From the Guidelines
If someone experiences flashbacks after years of being symptom-free, they should seek professional help from a mental health provider immediately, and treatment typically involves a combination of psychotherapy and medication, with specific manualized psychotherapies like prolonged exposure, cognitive processing therapy, or eye movement desensitization and reprocessing psychotherapy being recommended over pharmacotherapy, as stated in the 2023 U.S. Department of Veterans Affairs and U.S. Department of Defense clinical practice guideline 1. The treatment approach should prioritize the use of evidence-based therapies, and medications like paroxetine, sertraline, or venlafaxine may be considered, while benzodiazepines, cannabis, or cannabis-derived products should be avoided 1. Some key points to consider in the treatment of flashbacks include:
- The importance of seeking professional help from a mental health provider immediately
- The use of specific manualized psychotherapies like prolonged exposure, cognitive processing therapy, or eye movement desensitization and reprocessing psychotherapy
- The consideration of medications like paroxetine, sertraline, or venlafaxine
- The avoidance of benzodiazepines, cannabis, or cannabis-derived products
- The use of grounding techniques, such as the 5-4-3-2-1 method, during acute flashbacks
- The importance of regular sleep, stress management, and avoiding triggers like alcohol or drugs for prevention. It's also important to note that flashbacks can return during periods of high stress or when encountering trauma reminders, and that traumatic memories are stored differently than regular memories, making them susceptible to being triggered by environmental or emotional cues similar to the original trauma 1.
From the FDA Drug Label
PTSD, as defined by DSM-III-R/IV, requires exposure to a traumatic event that involved actual or threatened death or serious injury, or threat to the physical integrity of self or others, and a response which involves intense fear, helplessness, or horror Symptoms that occur as a result of exposure to the traumatic event include reexperiencing of the event in the form of intrusive thoughts, flashbacks or dreams, and intense psychological distress and physiological reactivity on exposure to cues to the event; The efficacy of sertraline in maintaining a response in adult patients with PTSD for up to 28 weeks following 24 weeks of open-label treatment was demonstrated in a placebo-controlled trial
The treatment for someone who has flashbacks after years of none is not directly addressed in the provided drug labels. However, sertraline is indicated for the treatment of Posttraumatic Stress Disorder (PTSD), which includes symptoms such as flashbacks.
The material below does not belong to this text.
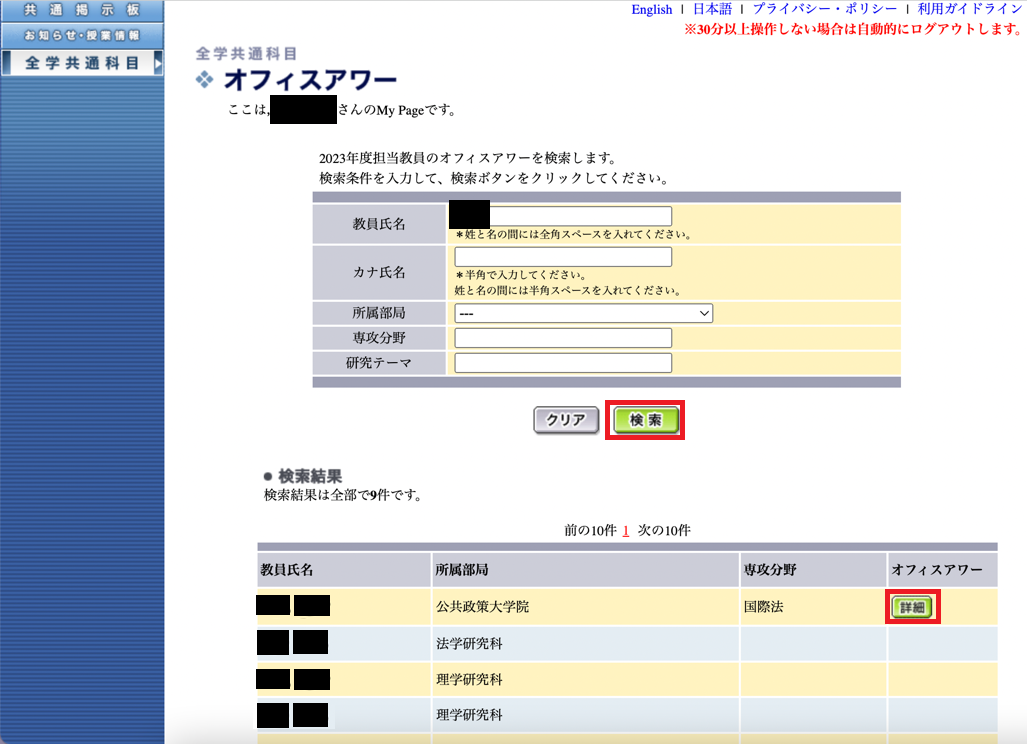The height and width of the screenshot is (744, 1027).
Task: Switch the page language to English
Action: (x=651, y=9)
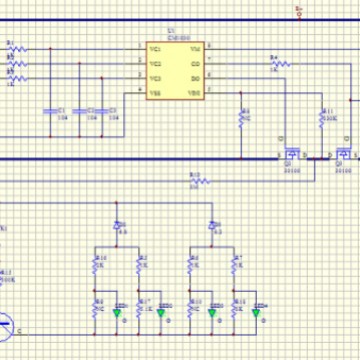Select the R12 resistor on horizontal wire

[x=200, y=181]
- The dosage for PTSD is in the range of 50 to 200 mg/day.
- It is not known whether the dose of sertraline needed for maintenance treatment is identical to the dose needed to achieve an initial response.
- Patients should be periodically reassessed to determine the need for maintenance treatment 2.
From the Research
Treatment Options for Flashbacks
If someone experiences flashbacks after years of none, there are several treatment options available.
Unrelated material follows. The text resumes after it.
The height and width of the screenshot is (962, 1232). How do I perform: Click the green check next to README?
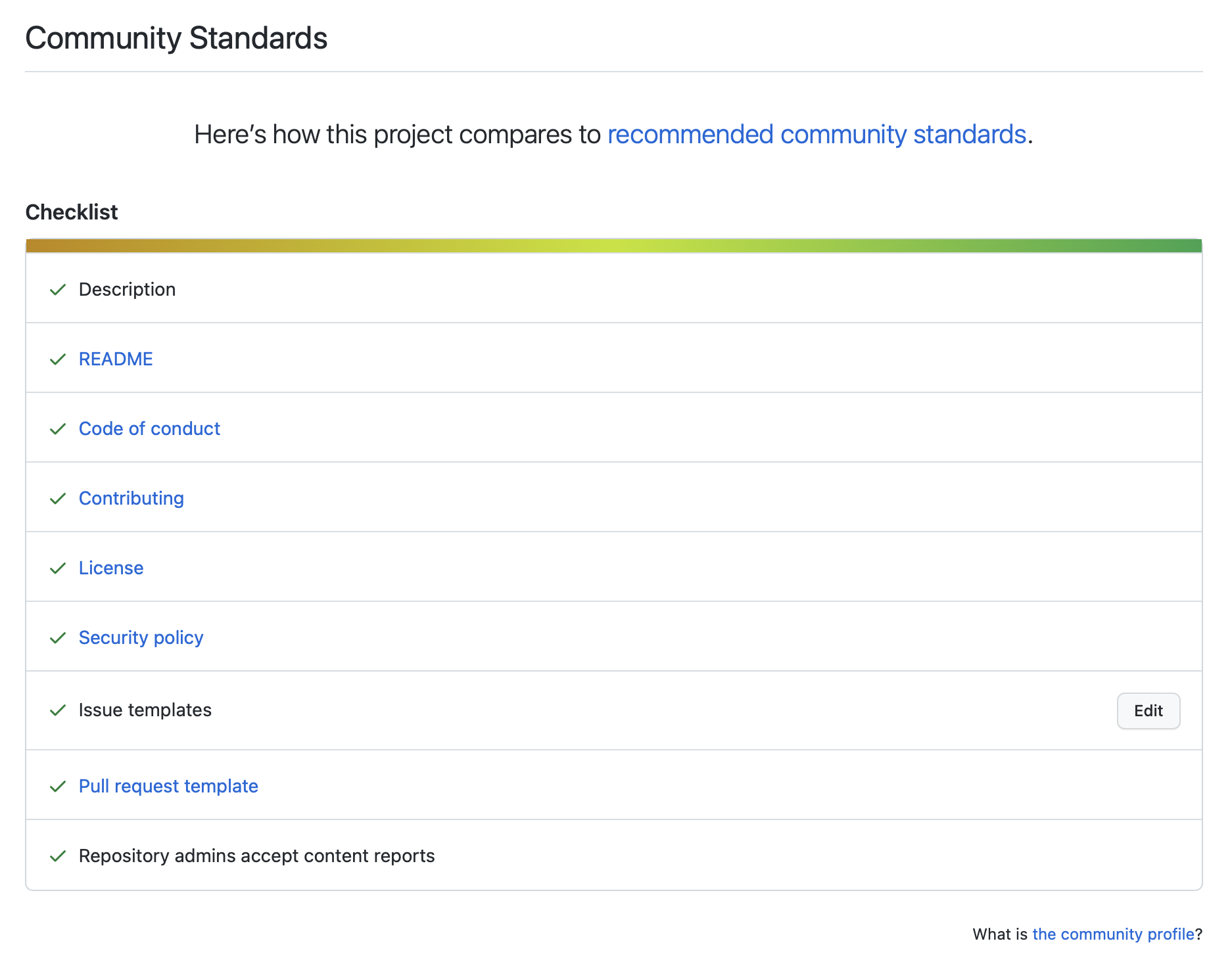pos(58,359)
- Trauma-focused psychotherapies, such as cognitive behavioral therapy (CBT) and eye movement desensitization and reprocessing (EMDR) therapy, are effective in reducing posttraumatic stress disorder (PTSD) symptoms, including flashbacks 3, 4, 5.
- EMDR therapy is a brief, trauma-focused treatment that has been shown to be equally efficacious as CBT in reducing PTSD symptoms, including flashbacks 4, 5.
- Trauma-focused CBT and EMDR tend to be equally efficacious, with differences between the two forms of treatment probably not being of clinical significance 4.
- Medication, such as selective serotonin reuptake inhibitors (SSRIs) or serotonin/norepinephrine reuptake inhibitors (SNRIs), may also be used to treat PTSD symptoms, including flashbacks, although there is insufficient evidence to determine whether medication or trauma-focused psychotherapies are more effective 6.
Neurophysiological Basis of Treatment
Research has shown that trauma-focused therapy modalities, including EMDR and mindfulness therapy, can effectively deactivate hindbrain regions implicated in the downregulation of autonomic nervous system (ANS) hyperarousal, which can contribute to flashbacks 7.
- EMDR and trauma-focused CBT can activate the hippocampus, anterior cingulate cortex (ACC), medial prefrontal cortex (mPFC), and orbitofrontal cortex (OFC), areas that are implicated in crucial cognitive, affective, and behavioral processes that aid trauma survivors in navigating their challenges 7.
Key Considerations
When treating flashbacks, it is essential to consider the individual's specific needs and circumstances.